The project »Picture Act and Body Knowledge« works collaboratively with the associated research projects »Iconic Form Processes« (Fritz Thyssen Foundation), »Bilderfahrzeuge/Image-Vehicles. Aby Warburg’s Legacy and the Future of Iconology« (Federal Ministry of Education and Research) and »Symbolic Articulation« (Volkswagen Foundation) to determine the specific characteristics of propositional, implicit, procedural and, in particular, embodied forms of knowledge. The two key concepts in our project are the concept of the body, through which the desired integration of design and designed form is achieved, and the interaction of image and body.
Our research takes as its point of departure Horst Bredekamp’s theory of the picture act, developed in 2010. Drawing on his reflections, we will conduct fundamental research on the role of the human body in design processes. Given the significance of images in virtually all spheres of life and science, a number of questions pose themselves: why do images influence people’s thoughts, actions and feelings? What are the processes of image design and recognition based on?
The project »Picture Act and Body Knowledge« examines these questions from an interdisciplinary perspective that incorporates biology, art and visual history, media studies and philosophy. Our collaborative research considers aspects such as the human body schema, mirror neurons, reflexes, kinaesthetics, sense of rhythm and automation. With the aid of biological findings and methods, this project is the first to study the morphological foundations for the visual creative process, with our objective being to gain a closer understanding of the constitution of the body schema through a combination of intelligent biomechanics and proprioception. 

Objectives

Our aim is to understand the fundamental bodily conditions for image activity and their role in design processes of all kinds. Our research focuses on the human body schema, which forms the basis for the practical handling of materials, artefacts and the person’s own body in motion. We see thinking in images, models and intelligent materials as a sine qua non in human development generally and in scientific practice specifically. Focussing our investigations on the human body in the context of its interactions with artefacts will enable us to reach a deeper understanding of this essential prerequisite.

************

Tasks to carry out:
a) Please copy the stretch of the Picture Act and Body Knowledge project text from "Our aim is to" through "this essential prerequisite.", word for word.
b) Pick up the Picture Act and Body Knowledge project text after its final sentence and continue it.

Dataset excerpt:
************

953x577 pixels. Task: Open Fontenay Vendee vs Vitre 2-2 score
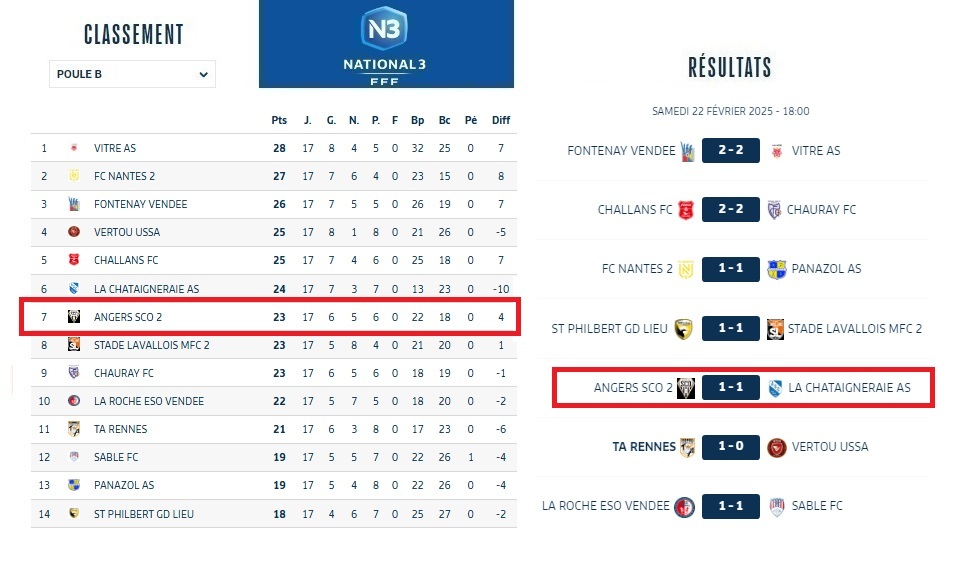tap(729, 151)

************

Answers:
a)
Our aim is to understand the fundamental bodily conditions for image activity and their role in design processes of all kinds. Our research focuses on the human body schema, which forms the basis for the practical handling of materials, artefacts and the person’s own body in motion. We see thinking in images, models and intelligent materials as a sine qua non in human development generally and in scientific practice specifically. Focussing our investigations on the human body in the context of its interactions with artefacts will enable us to reach a deeper understanding of this essential prerequisite.

b)
By studying the conditions of embodied and image-based thinking, the project »Picture Act and Body Knowledge« provides the foundations for the Cluster’s theoretical framework. 

Execution

Experimentalisation: developing and conducting experiments to examine interactions between the image and the body is the central focus of our collaborative work. We will analyse image perception processes and movement learning processes qualitatively and quantitatively. We will use three-dimensional motion recordings from high-speed cameras (Contemplas Templo), detailed determinations of space-time parameters in observed movements based on analysis software (Vicon Motus 3D) and interviews with the experiment participants. 

Theorisation: in a preparatory stage, we will study the literature on the picture act, biomechanics, robotics and the philosophy of embodiment. We will develop the experimental set-up and the evaluation of the experimental results from a biological, philosophical, historical (art history and history of science), choreographic and media theory perspective. We will develop our theoretical foundation in workshops, in collaboration with the Fellows and the other Cluster projects.
Conceptual consolidation: individual projects (theses/dissertations) will examine the research question with reference to different objects.

Securing the results

Project results are secured on various levels. The project has already published widely, and this will be continued with the series »Actus et Imago«, an anthology of current picture act research. The quantified movement studies will feed into online publications with filmed movement documentation.